Maduro’s administration is now committing “serious” human rights violations by oppressing protesters, Boric added. Chile’s government neither trusts the independence nor the impartiality of Venezuelan institutions, he said.
“Chile doesn’t recognize Maduro’s self-proclaimed triumph,” Boric said. “We won’t validate results that haven’t been verified by international organizations that are independent from the regime.”
Since taking office in 2022, Boric has spoken out against international human rights violations from Gaza to Ukraine and Nicaragua. He was one of the first heads of state to question the outcome of Venezuela’s election, saying shortly after the initial results were released that the Maduro victory was “hard to believe.”
The US said last week that Maduro’s opposition rival, Edmundo Gonzalez, clearly won the most votes and called for a peaceful transition of power. Regional heavyweights Brazil, Mexico and Colombia, meanwhile, are refraining from taking sides until a thorough accounting of the vote is released.
Boric met with Brazilian President Luiz Inacio Lula da Silva in a previously-scheduled state visit this week, with both leaders only briefly referring to Venezuela in public. Lula is coordinating with his Mexican and Colombian counterparts on potential calls with both Maduro and Gonzalez, according to Brazilian officials familiar with the matter.
Venezuela’s regime-controlled electoral authority says Maduro won 52% of the vote, but it has yet to release detailed results. The opposition has published records from about 80% of voting stations that suggest Gonzalez secured at least 70% support, sparking nationwide protests.
Maduro, who has ruled Venezuela since the death of his mentor Hugo Chavez 11 years ago, has threatened to jail Gonzalez and banned opposition leader Maria Corina Machado for fomenting dissent and alleged electoral meddling.
The government said Monday it had arrested at least 2,200 protesters, with Maduro promising to send them to maximum-security prisons for 30 years — the same sentence doled out to murderers. Human-rights organizations, whose tally of detentions is lower, say 24 people have been killed by the regime since the election. The news media is also being targeted, with 7 local reporters being locked up and 14 other media workers deported, according to Venezuela’s journalists union.
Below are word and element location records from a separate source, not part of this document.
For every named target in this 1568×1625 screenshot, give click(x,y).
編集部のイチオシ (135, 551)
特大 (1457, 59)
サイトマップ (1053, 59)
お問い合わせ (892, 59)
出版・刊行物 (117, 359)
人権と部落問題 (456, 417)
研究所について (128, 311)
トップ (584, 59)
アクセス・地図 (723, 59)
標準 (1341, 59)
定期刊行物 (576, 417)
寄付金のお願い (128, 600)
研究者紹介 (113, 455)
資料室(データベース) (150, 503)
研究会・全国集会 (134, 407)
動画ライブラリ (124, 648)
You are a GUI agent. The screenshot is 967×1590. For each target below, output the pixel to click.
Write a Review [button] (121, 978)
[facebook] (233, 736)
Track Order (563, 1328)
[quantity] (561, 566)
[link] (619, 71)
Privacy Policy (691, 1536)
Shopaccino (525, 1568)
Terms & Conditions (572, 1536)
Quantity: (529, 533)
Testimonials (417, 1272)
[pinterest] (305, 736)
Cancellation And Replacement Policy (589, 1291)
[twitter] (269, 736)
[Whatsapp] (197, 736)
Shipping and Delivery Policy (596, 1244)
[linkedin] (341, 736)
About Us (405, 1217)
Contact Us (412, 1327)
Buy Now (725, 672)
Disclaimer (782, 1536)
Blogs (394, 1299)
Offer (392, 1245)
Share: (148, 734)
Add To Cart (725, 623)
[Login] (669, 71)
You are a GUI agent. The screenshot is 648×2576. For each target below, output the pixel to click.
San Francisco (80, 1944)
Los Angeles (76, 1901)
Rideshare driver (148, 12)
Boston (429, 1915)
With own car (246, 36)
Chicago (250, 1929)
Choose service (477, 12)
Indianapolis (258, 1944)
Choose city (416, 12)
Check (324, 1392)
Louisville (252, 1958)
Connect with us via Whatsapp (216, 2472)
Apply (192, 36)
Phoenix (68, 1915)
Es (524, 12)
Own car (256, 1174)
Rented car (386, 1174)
Separately Wednesday, Gonzalez declined to appear before the Supreme Tribunal of Justice in Caracas. The regime-controlled top court is conducting an audit of the results and Maduro’s accusations that it was the opposition that attempted to rig the vote. Gonzalez, in a post on X, cited concerns about both the legality of the proceedings as well as his own safety in explaining his decision not to attend.
Attending the hearing, he said, would “put at risk not only my freedom but, more importantly, the will of the Venezuelan people expressed on July 28.”